▼

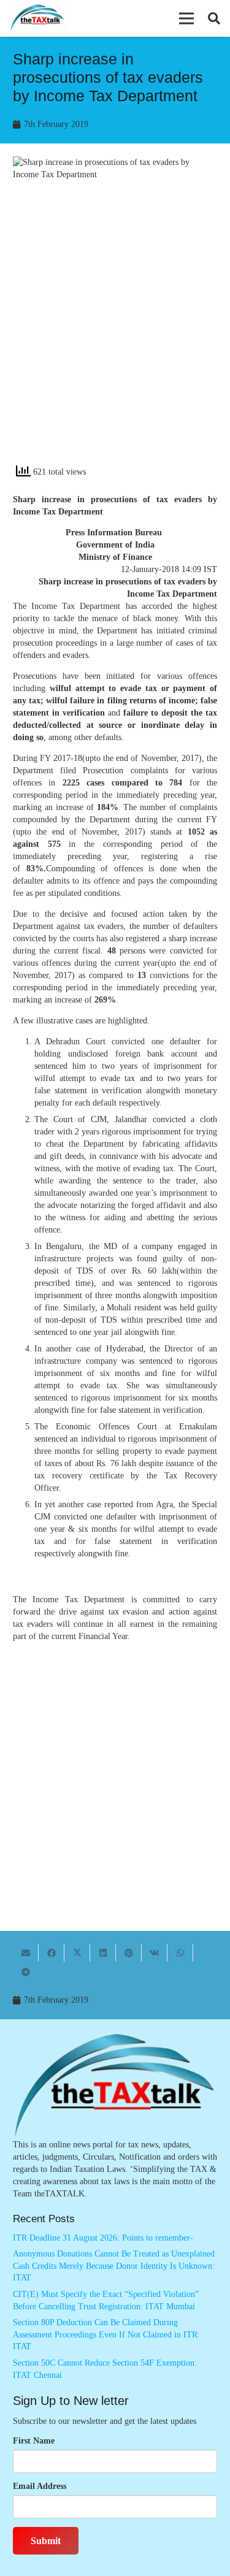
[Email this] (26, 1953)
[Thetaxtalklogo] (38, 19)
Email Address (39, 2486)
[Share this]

▲
▼

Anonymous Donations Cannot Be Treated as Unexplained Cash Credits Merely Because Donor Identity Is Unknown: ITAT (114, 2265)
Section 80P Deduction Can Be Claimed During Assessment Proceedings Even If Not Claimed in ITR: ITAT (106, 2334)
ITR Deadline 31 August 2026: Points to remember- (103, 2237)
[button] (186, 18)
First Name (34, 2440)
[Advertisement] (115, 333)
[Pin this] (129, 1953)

▲
▼

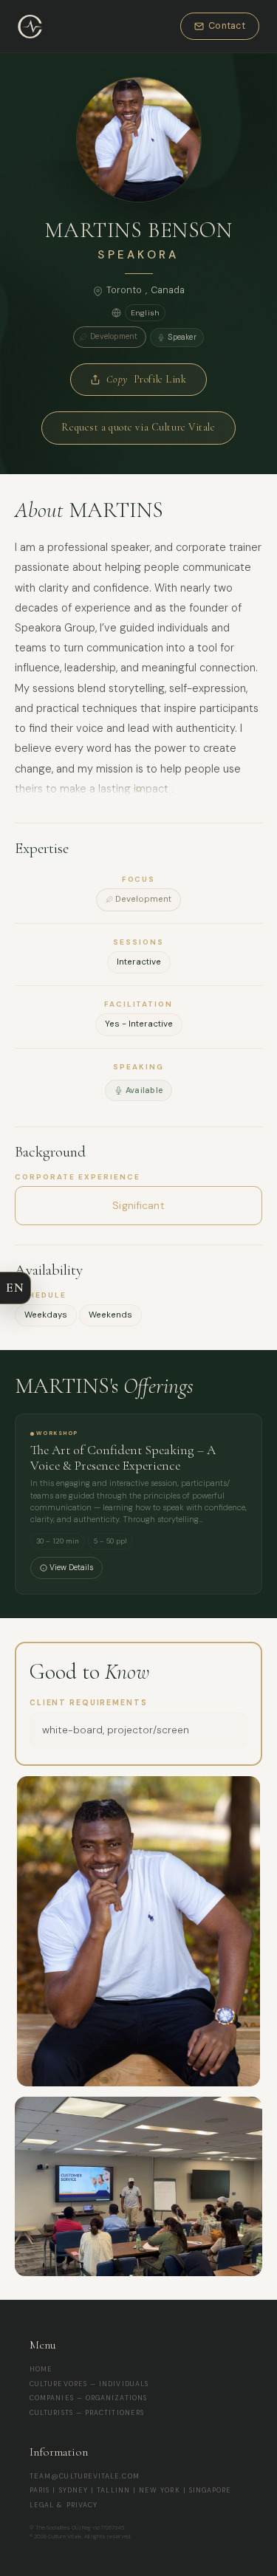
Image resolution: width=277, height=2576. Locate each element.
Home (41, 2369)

▲

• **PROBLEM REQUIREMENTS**: Look above for the line containing "Image resolution: width=277, height=2576." and the line containing "Home (41, 2369)". Transcribe both, with the lines between them, exactly.

• **RESPONSE AREA**:
Image resolution: width=277, height=2576. Locate each element.
Home (41, 2369)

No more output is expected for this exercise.